ARTIKELKOPIE ©TZ MÜNCHEN VOM 04.04.2016


Umsatzeinbrüche wegen Dauerbaustelle

Pasinger Geschäftsleute wollen die Stadt verklagen

München - Für viele Pasinger war das Jahr 2009 das Ende ihres geliebten Stadtteils. Es war das Jahr, als das Zentrum zu einer jahrelangen Großbaustelle wurde.

Für viele Geschäftsleute war diese Zeit existenzbedrohend, ihre Umsätze rutschten ins Bodenlose. Deshalb sagen jetzt rund 20 Pasinger Geschäftsinhaber der Stadt München den Kampf an. „Wir bereiten eine Klage wegen Schadensersatz vor“, bestätigt Rechtsanwalt Michael E. Duvernoy.

 

Eine gütliche Einigung scheint nicht möglich zu sein. „Oberbürgermeister Dieter Reiter sieht bei der Stadt keinerlei Versäumnisse während der Bauphase“, sagt Jens Krumpholz. Der Parketthändler ist einer der betroffenen Geschäftsleute, die unter den vielen Dauerbaustellen in Pasing gelitten haben. „Mein Umsatz ist um die Hälfte zurückgegangen, als die Bodenseestraße vor meinem Geschäft für Monate aufgerissen war.“

 

Und, so Krumpholz weiter: „Die massive Umgestaltung hat die gewachsene Struktur zerstört und die Kunden vertrieben.“ Kaum einer, so der Parketthändler, fand damals noch den Weg zu den Geschäften entlang der Landsberger Straße, der Gleichmann-, Spiegel-, oder Bäckerstraße. Mehrere Dutzend Traditionsläden mussten schließen. „Sie machten keinen Umsatz mehr, mussten aufgeben.“
Nach der Umgestaltung, so versprach die Stadt München, würde das Zentrum attraktiver sein: Es würde einladen zum Flanieren und Platz bieten für tolle Gastro-Angebote. Der Marienplatz, der Bahnhofsplatz und das Areal rund um die Pasing-Arcaden würden zu einem einzigen Erlebnisraum werden.

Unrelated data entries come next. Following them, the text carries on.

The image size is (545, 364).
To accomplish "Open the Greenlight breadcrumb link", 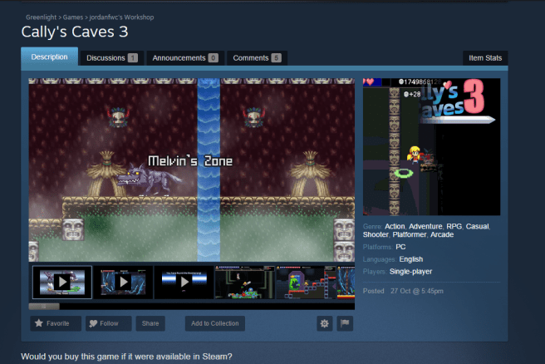I will click(x=42, y=17).
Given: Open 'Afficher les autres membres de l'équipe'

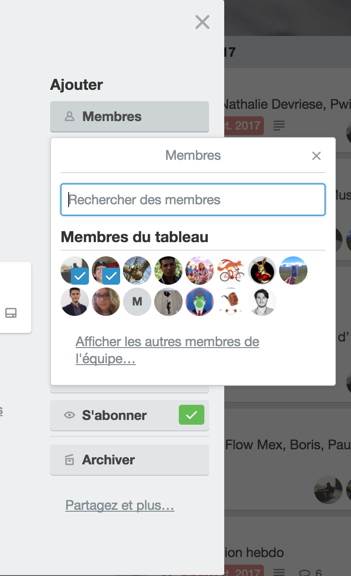Looking at the screenshot, I should pyautogui.click(x=167, y=350).
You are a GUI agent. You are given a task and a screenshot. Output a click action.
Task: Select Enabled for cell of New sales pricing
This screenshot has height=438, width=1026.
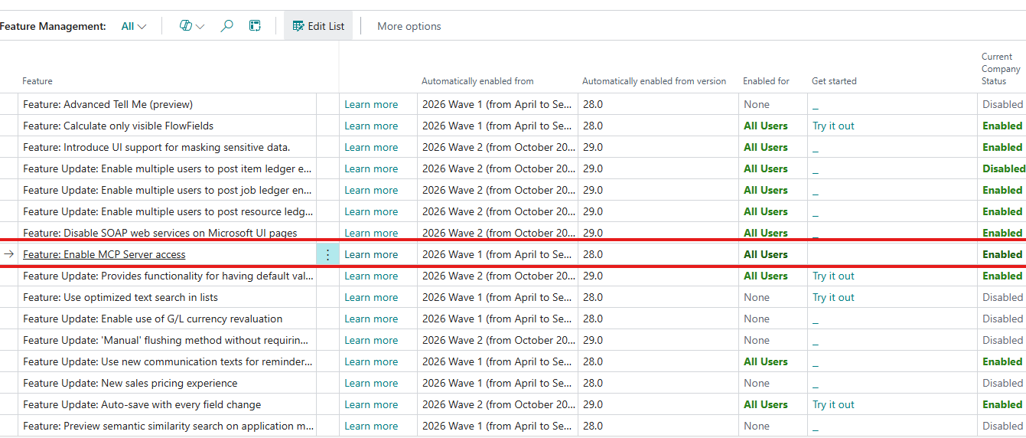[756, 383]
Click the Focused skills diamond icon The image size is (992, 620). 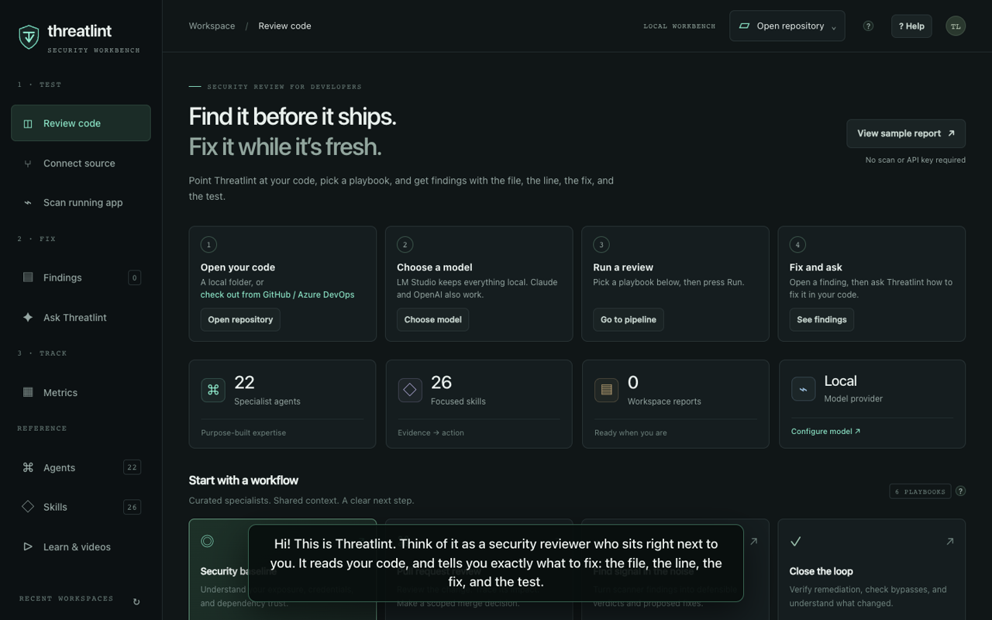click(410, 390)
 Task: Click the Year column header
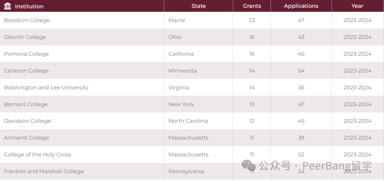coord(357,6)
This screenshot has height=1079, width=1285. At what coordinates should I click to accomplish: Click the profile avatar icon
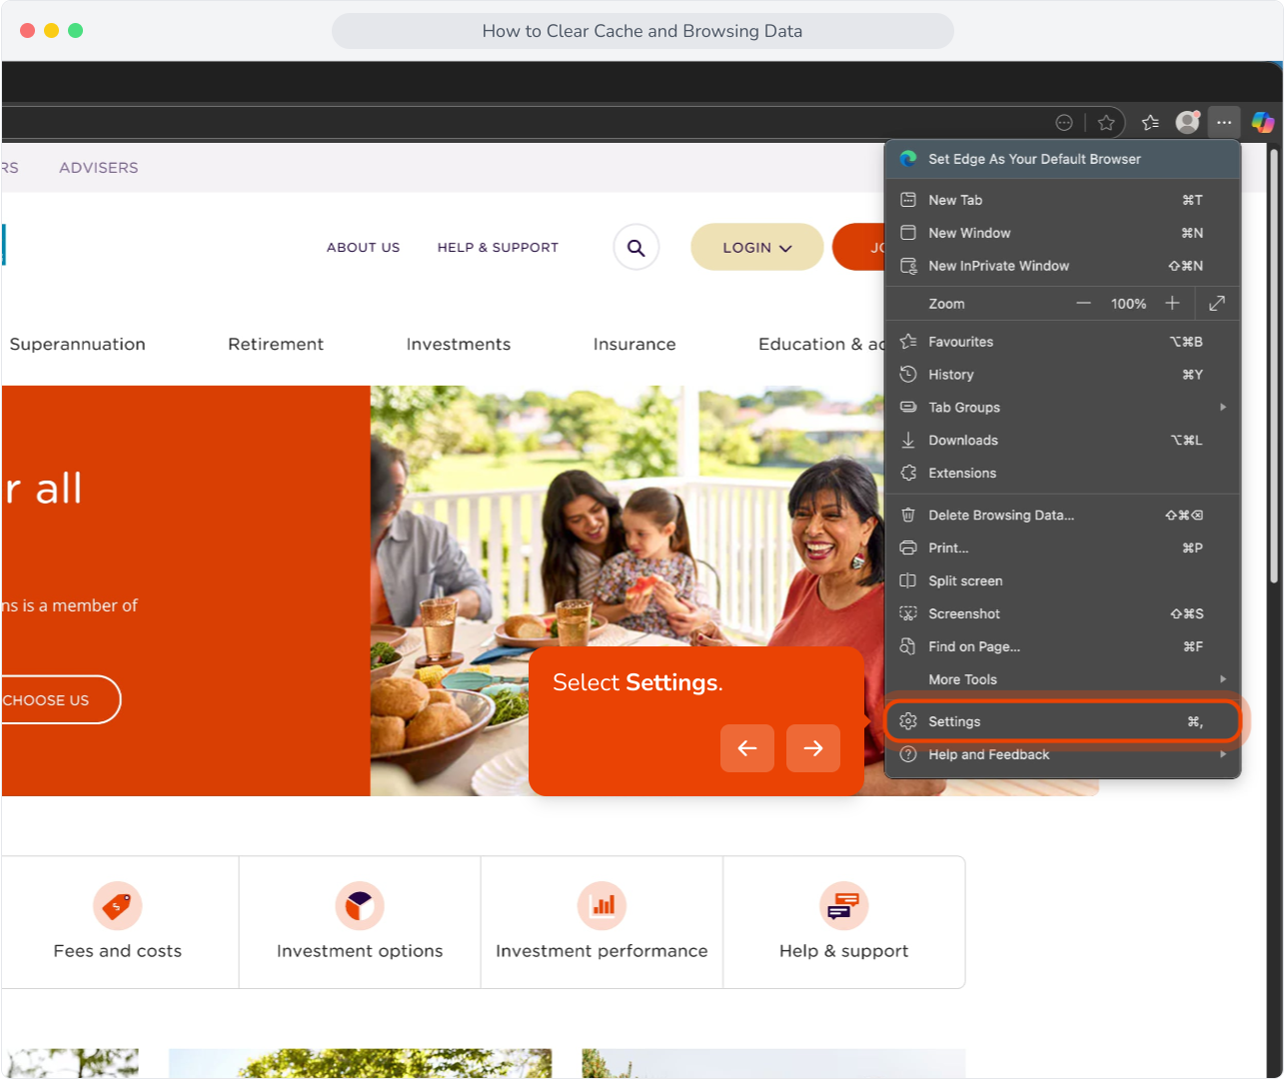click(x=1187, y=122)
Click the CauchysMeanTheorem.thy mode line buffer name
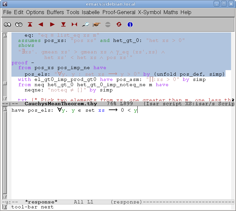 coord(61,104)
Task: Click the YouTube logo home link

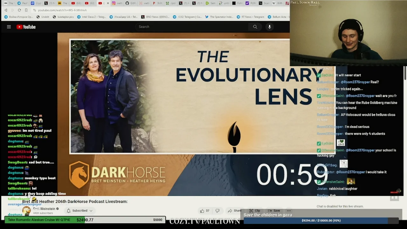Action: (x=26, y=27)
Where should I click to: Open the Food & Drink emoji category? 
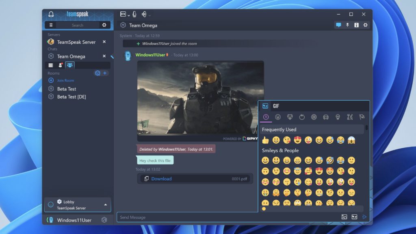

Tatsächlich aber spielt sich das Leben jetzt an den Pasing Arcaden ab, zu den übrig gebliebenen Traditionsgeschäften verirrt sich kaum noch ein Kunde. „Der neu gestaltete Marienplatz ist völlig verödet, eine einzige Pflastersteinwüste“, schimpfen die Geschäftsleute, die sich zu einer Interessengemeinschaft zusammengetan haben.

 

Während der fast sechsjährigen Bauzeit haben etliche Geschäftsleute um ihre Existenz gekämpft – und tun es auch heute noch. „Mein Umsatz ist gegen null gegangen“, sagt beispielsweise Christoph Stahl. Der Inhaber eines Fahrrad- und Skigeschäftes an der Landsberger Straße leidet heute noch unter den massiven und jahrelangen Baumaßnahmen: „Ich war quasi abgeschnitten vom Straßennetz. Meine Kunden fanden nicht mehr zu mir.“
So wie dem Radl-Händler ging es vielen Geschäftsleuten. Aufgerissene Straßen und Gehwege, Staub und Dreck sowie unklare Beschilderung verprellten die Kunden. „Sie wussten teils gar nicht, wie sie zu uns gelangen sollten“, beschreibt Dieter Janssen, der seit mehr als 20 Jahren den Schreibwaren-Pavillon an der Gleichmannstraße hat, die Situation.

„Während der fast sechsjährigen Dauerbaustelle haben rund 100 Geschäfte zugemacht“, berichtet Parketthändler Jens Krumpholz. Er und seine Mitstreiter sind fest entschlossen, vor Gericht um Schadensersatz zu kämpfen – auch wenn die Stadt München offenbar jede Verantwortung für die existenzbedrohlichen Umsatzeinbußen von sich weist.